The closure of many online gaming sites has players across the US scrambling for new places to play. In April the Department of Justice dealt a near fatal blow to the online poker industry in the US. The actions were not spontaneous but were well planned and were the result of an extensive and sophisticated sting operation. A two year sting operation set up by the Department of Homeland Securities Investigation created a fake online payment processor to process transactions for online poker sites, internet bingo sites, online sports books and online casinos.

On Monday, May 20, 2011, indictments were unsealed and were followed by domain seizures and the seizure of bank accounts associated with poker, internet bingo sites. The HIS even seized the domain of poker legend Doyle Brunson who was a pioneer in the online poker and casino industry. The sting operation was a direct result of information provided by an informant known only as CI-5 who began cooperating with US authorities in 2009. Many in the industry are speculating that the informant was Australian computer whiz kid Daniel Tzvetkoff who became an informant to avoid a 75 year jail sentence in the United States. Tzvetkoff faced charges in the US for money laundering, bank fraud and other illegal activities. Prosecutors say that Tzvetkoff was responsible for processing $500 million dollars in transactions between American players and online gaming sites.

The affidavit filed by the affiant Special Agent M. Lisa Ward before United States Magistrate Judge Beth P. Gesner of U.S. District Court for District of Maryland outlines the sting operation and investigation. HIS agents set up a fictitious online payment processor known as Linwood Payment Solutions. The fake company was located close to Atlantic City, New Jersey and the entire operation was run by a team of undercover agents. The agents contacted a number of online gaming companies and offered their services to facilitate deposits and withdrawals for American players. The agents set up a website paymentprocessingsolutions.com and had in person meetings with managers of foreign based online gambling firms.

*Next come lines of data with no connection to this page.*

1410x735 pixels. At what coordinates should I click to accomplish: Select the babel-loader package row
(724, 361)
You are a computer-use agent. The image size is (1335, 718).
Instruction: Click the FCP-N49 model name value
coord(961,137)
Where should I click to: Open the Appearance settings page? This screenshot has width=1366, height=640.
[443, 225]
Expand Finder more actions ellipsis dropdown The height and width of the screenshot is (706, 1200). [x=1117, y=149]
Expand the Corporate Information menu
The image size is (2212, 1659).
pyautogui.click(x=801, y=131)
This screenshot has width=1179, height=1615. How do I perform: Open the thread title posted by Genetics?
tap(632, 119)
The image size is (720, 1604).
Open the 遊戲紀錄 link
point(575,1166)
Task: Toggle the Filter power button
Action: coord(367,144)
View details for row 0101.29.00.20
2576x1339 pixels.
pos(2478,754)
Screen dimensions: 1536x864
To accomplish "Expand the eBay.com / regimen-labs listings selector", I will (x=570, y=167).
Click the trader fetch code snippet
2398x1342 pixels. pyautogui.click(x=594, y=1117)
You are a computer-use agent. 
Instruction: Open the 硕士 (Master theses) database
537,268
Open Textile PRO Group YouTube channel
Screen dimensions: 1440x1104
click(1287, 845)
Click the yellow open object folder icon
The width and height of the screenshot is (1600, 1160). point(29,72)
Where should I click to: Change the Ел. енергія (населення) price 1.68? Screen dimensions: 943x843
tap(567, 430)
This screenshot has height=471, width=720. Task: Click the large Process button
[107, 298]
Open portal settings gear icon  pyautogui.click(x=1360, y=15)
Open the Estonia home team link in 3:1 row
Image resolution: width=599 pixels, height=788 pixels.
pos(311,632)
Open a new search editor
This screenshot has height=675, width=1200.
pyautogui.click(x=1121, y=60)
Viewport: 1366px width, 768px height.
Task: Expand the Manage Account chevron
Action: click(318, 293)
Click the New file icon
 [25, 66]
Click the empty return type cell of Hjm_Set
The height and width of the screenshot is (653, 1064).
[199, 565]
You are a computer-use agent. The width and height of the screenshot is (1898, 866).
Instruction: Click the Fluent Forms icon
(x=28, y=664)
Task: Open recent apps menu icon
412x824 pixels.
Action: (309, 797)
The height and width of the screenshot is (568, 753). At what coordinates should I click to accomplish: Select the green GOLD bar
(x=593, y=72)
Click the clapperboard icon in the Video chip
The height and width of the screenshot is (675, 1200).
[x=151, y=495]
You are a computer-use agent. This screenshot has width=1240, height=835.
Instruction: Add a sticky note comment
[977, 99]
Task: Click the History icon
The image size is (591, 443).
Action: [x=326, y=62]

Between December 2009 and January 2011, Linwood processed 300,000 transactions worth $33 million dollars for American players at poker, online bingo and casino sites. According to the affidavit several meetings took place during the two years the fake processor was in business. The agents contend that the purpose of the meetings was to develop strategies designed to circumvent US online gaming regulations. In addition to the closure of four poker sites one internet bingo network has closed because of pressure from US authorities. For now the future of online gaming in the US is uncertain at best.